Northern Ireland First Minister Mr David Trimble was tonight under pressure to rescue a north Belfast peace plan after nationalists rejected the deal.
Mr Trimble and the Deputy First Minister Mr Mark Durkan must now produce new proposals amid fears that loyalist paramilitaries will order Protestants to quit negotiations at the Ardoyne sectarian flashpoint.
The pair had intervened in an attempt to ease tensions which have remained dangerously high since last year's Holy Cross primary school blockade.
But Catholic parents who came under blast-bomb attack as they escorted their children to class during the three-month picket have refused to sign up to a road realignment and security wall package.
The plan tabled by Mr Trimble and Mr Durkan also involved nationalists in the lower Ardoyne entering into direct dialogue with Protestant neighbours in the Glenbryn enclave.
Sources close to the process have warned that paramilitaries were now pressing loyalist representatives for results.
"If the ministers don't give a steer next week as to what they are going to do, you could find the Glenbryn community walking away," one said.
Nationalists who rejected a peace plan want to drive Protestants from their homes, it was claimed today.
Mr Billy Hutchinson, a loyalist member of the Northern Ireland Assembly, hit out after the proposals to ease tensions were turned down.
Mr Hutchinson claimed nationalists never intended to agree the deal, which also involved talks between the two sides.
The Progressive Unionist MLA said: "They have rejected it because it's a strategy from republicans to make sure Protestants get it tight in north Belfast," he insisted.

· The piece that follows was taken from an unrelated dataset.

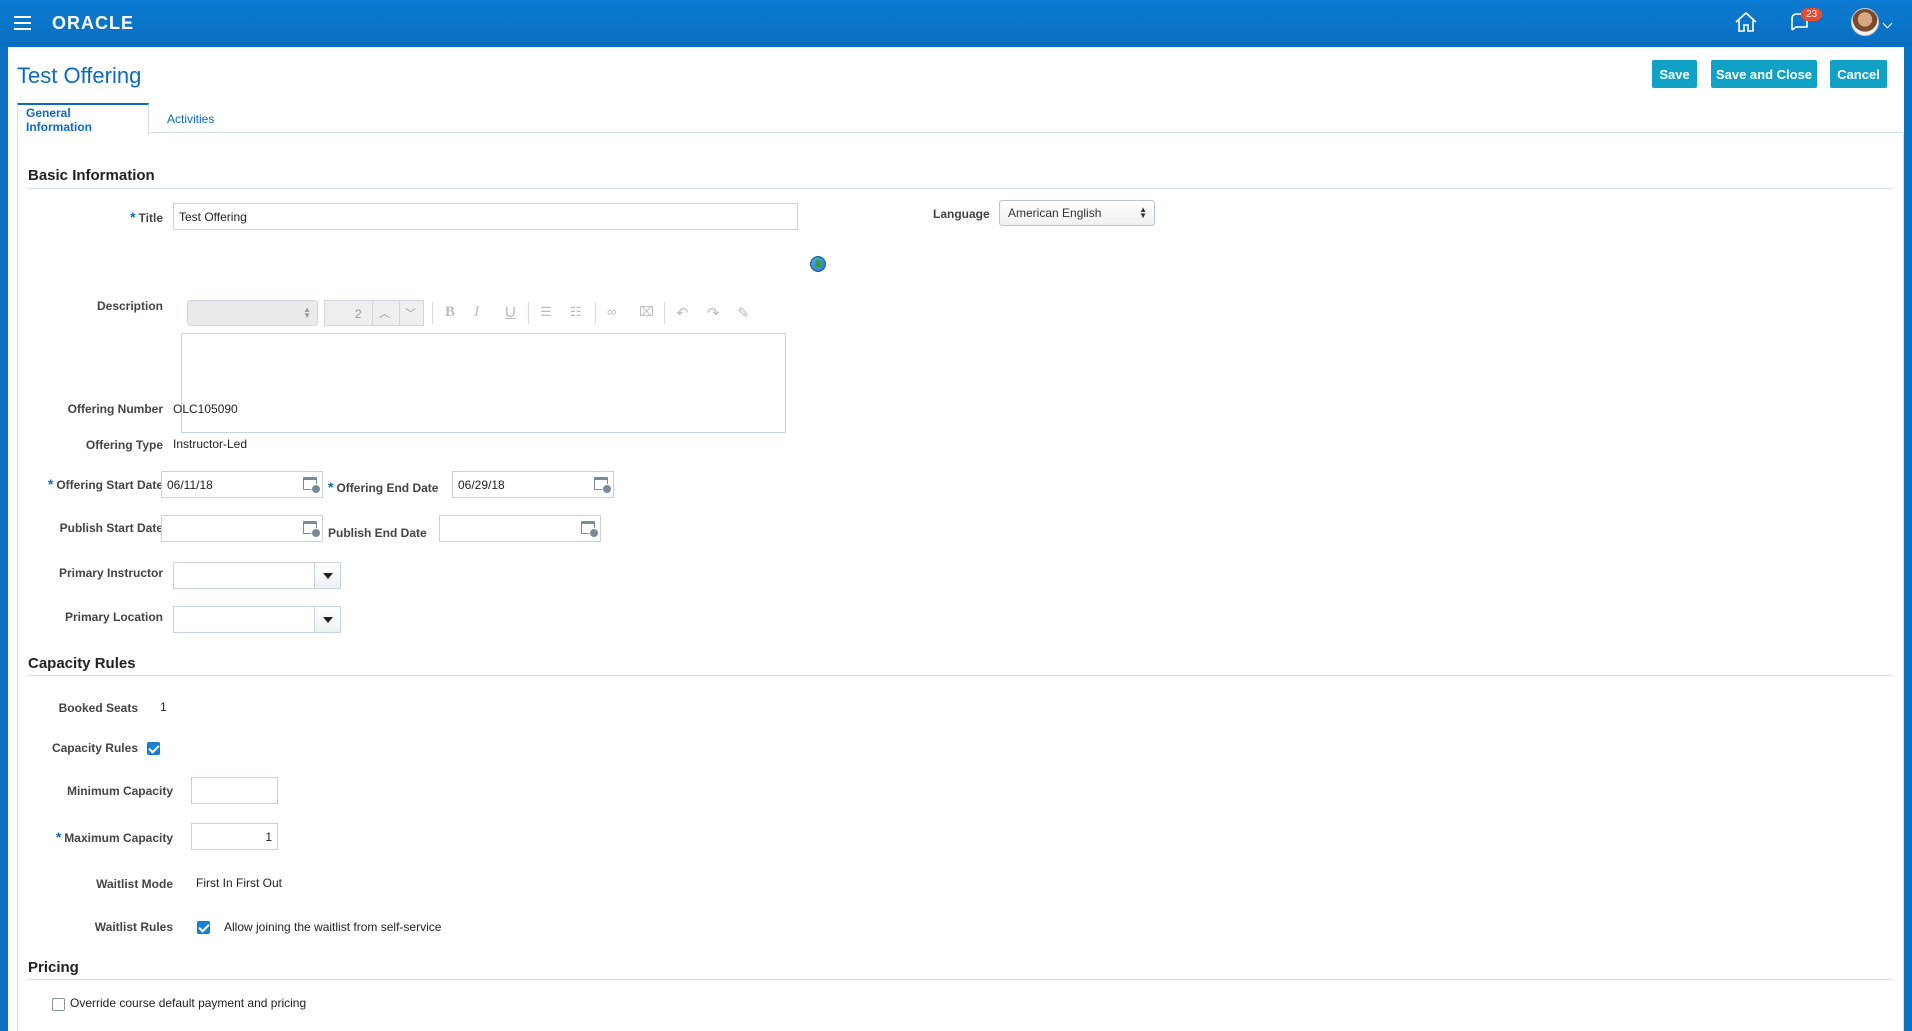 The height and width of the screenshot is (1031, 1912). I want to click on primary-location-label: Primary Location, so click(114, 617).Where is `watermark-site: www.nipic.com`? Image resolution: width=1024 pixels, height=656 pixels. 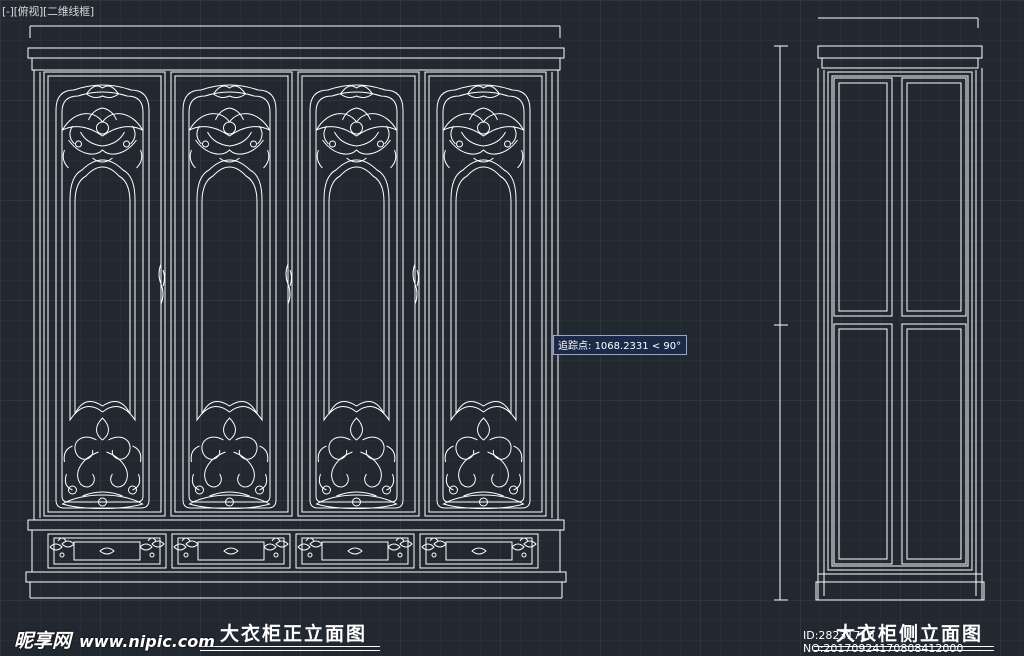 watermark-site: www.nipic.com is located at coordinates (147, 642).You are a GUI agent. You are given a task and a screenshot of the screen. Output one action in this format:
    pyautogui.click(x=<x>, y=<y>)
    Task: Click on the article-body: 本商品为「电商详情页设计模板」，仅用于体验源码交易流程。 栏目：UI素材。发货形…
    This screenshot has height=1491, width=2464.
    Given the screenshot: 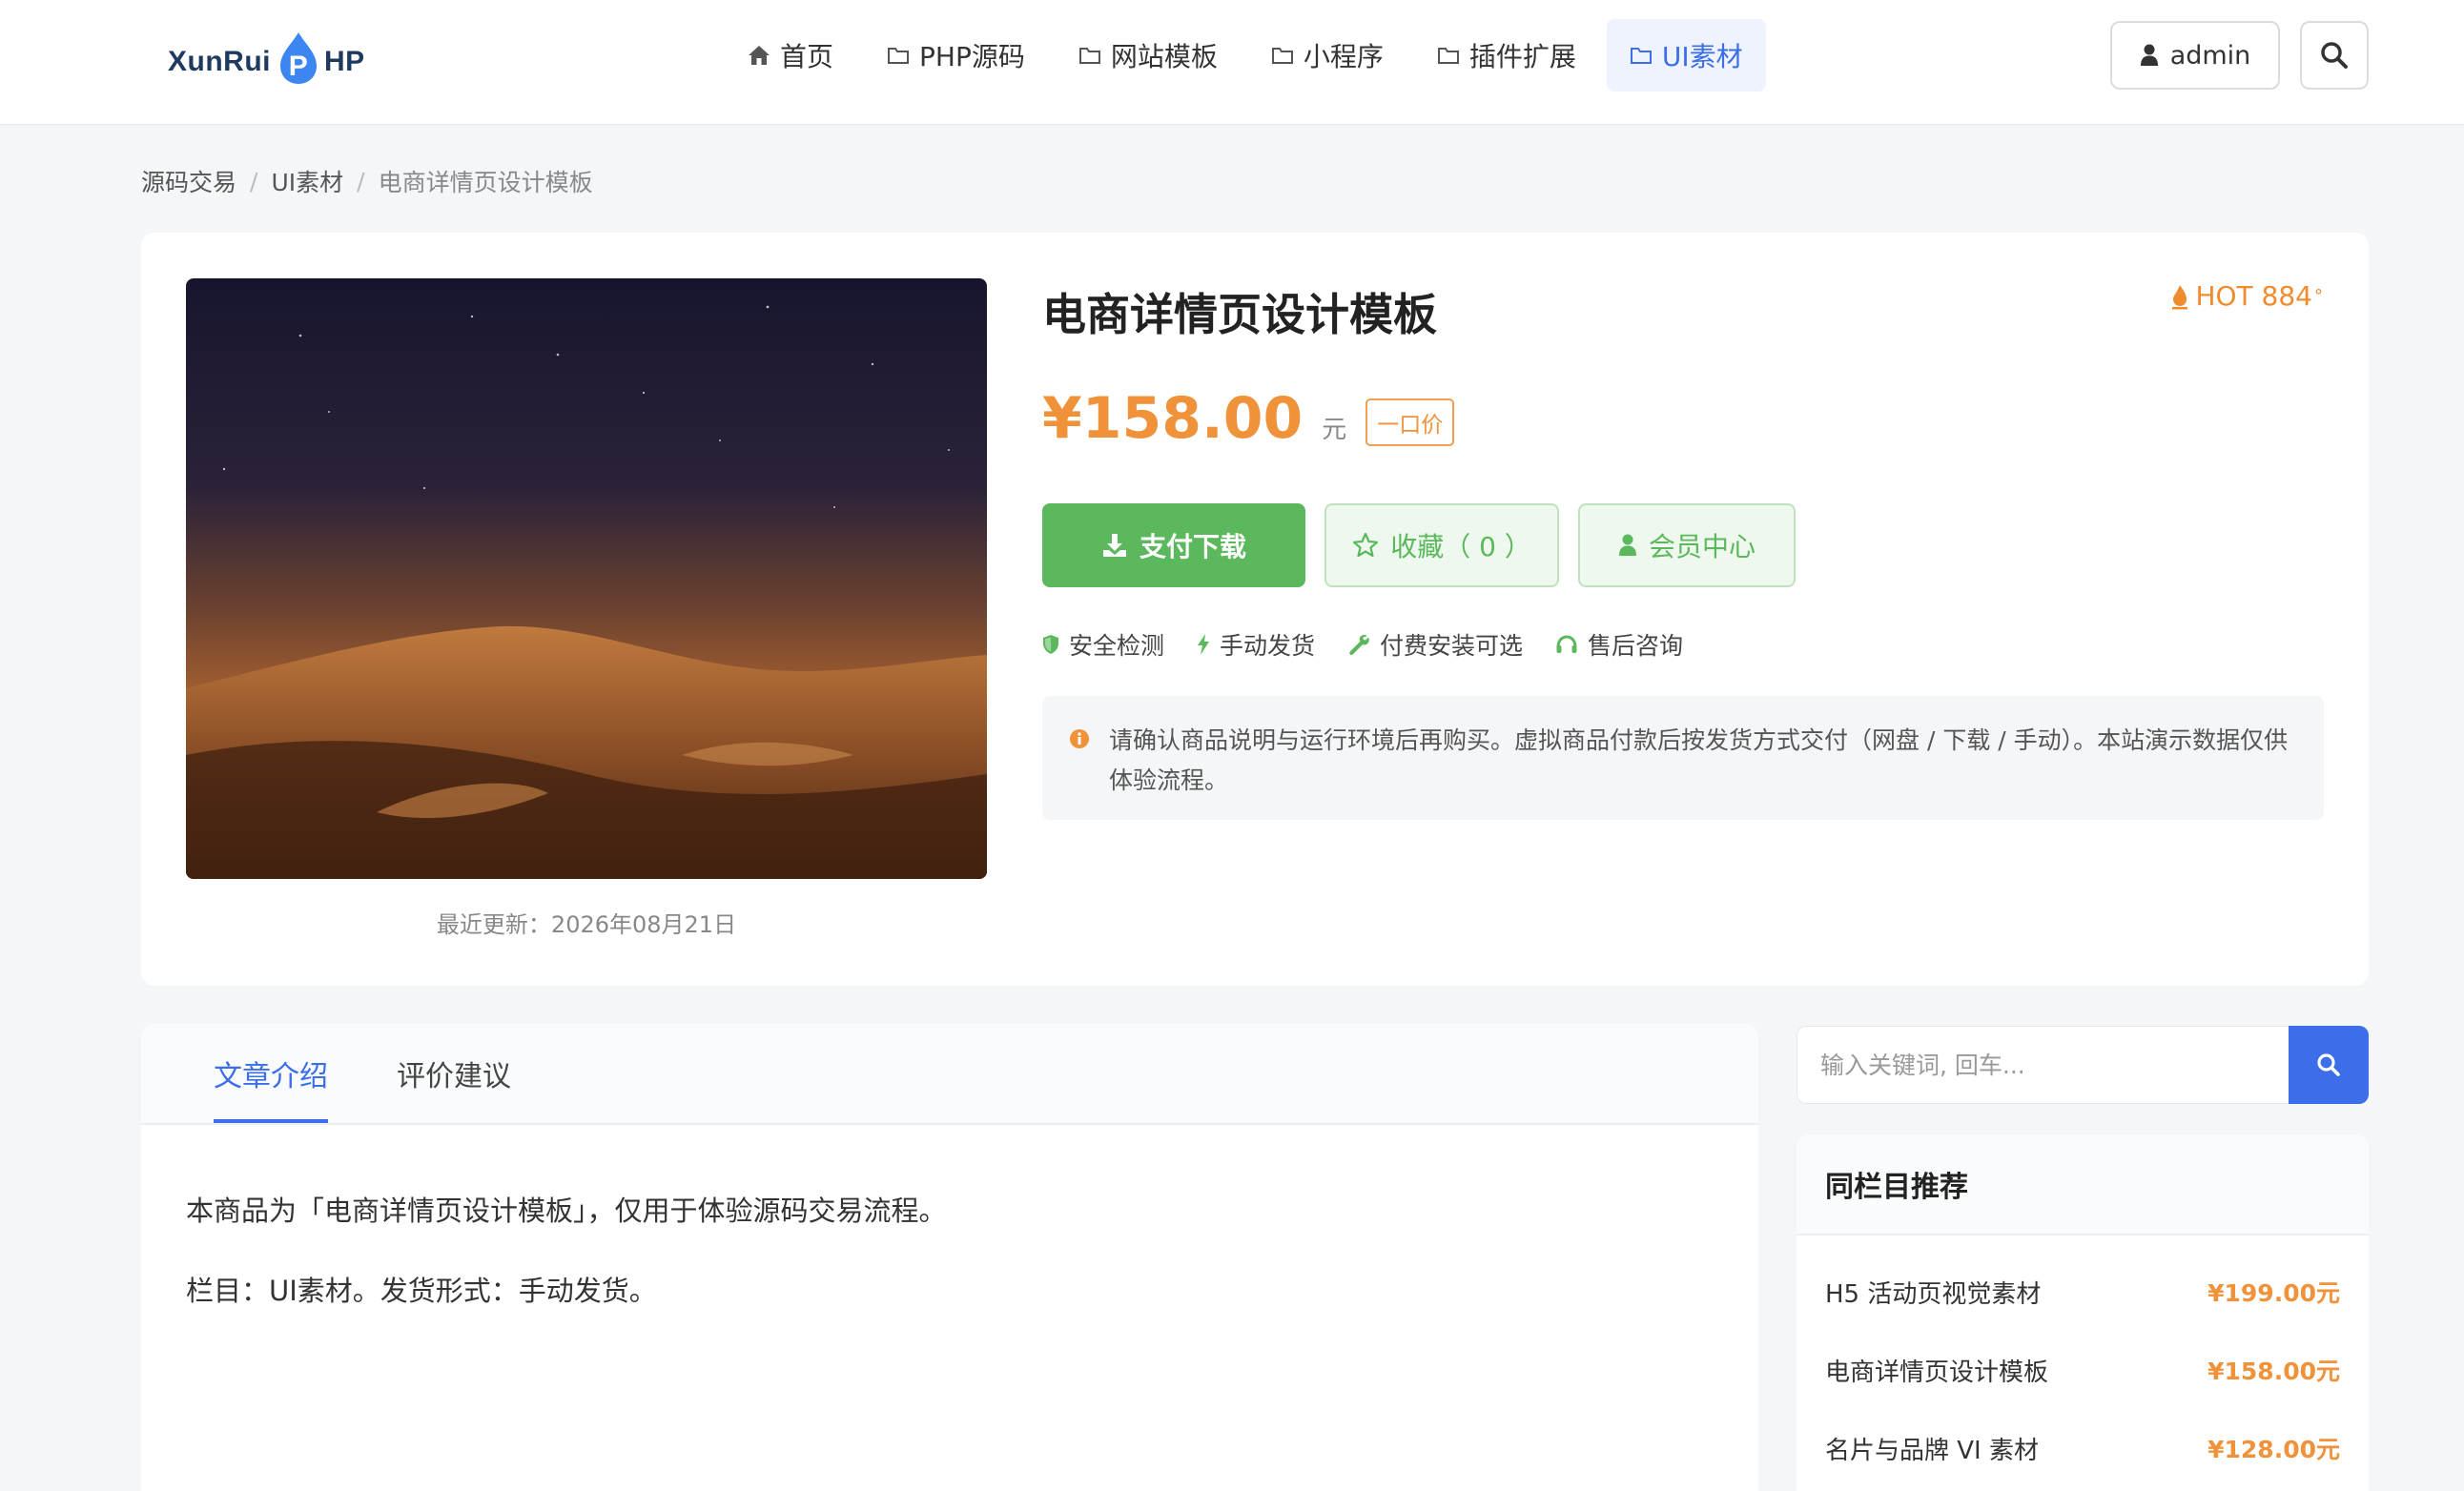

"It's about driving Protestants out of their homes."
The plans involved realigning the Ardoyne road which parents and children walked up during the troubled school run.
A wall would also be erected to protect Protestant homes right on the sectarian interface.
However, Gerard McGuigan, a representative of the Ardoyne residents said they had no option but to reject the deal.
He said: "We don't want anything going across the road after what the children have been through which further isolates the school and increases tensions."
Mr McGuigan said all homes in the area were entitled to protection.
But he added: "We would rather sit down with those people, agree a situation that both communities can live with and try and build some trust, but that's not happening."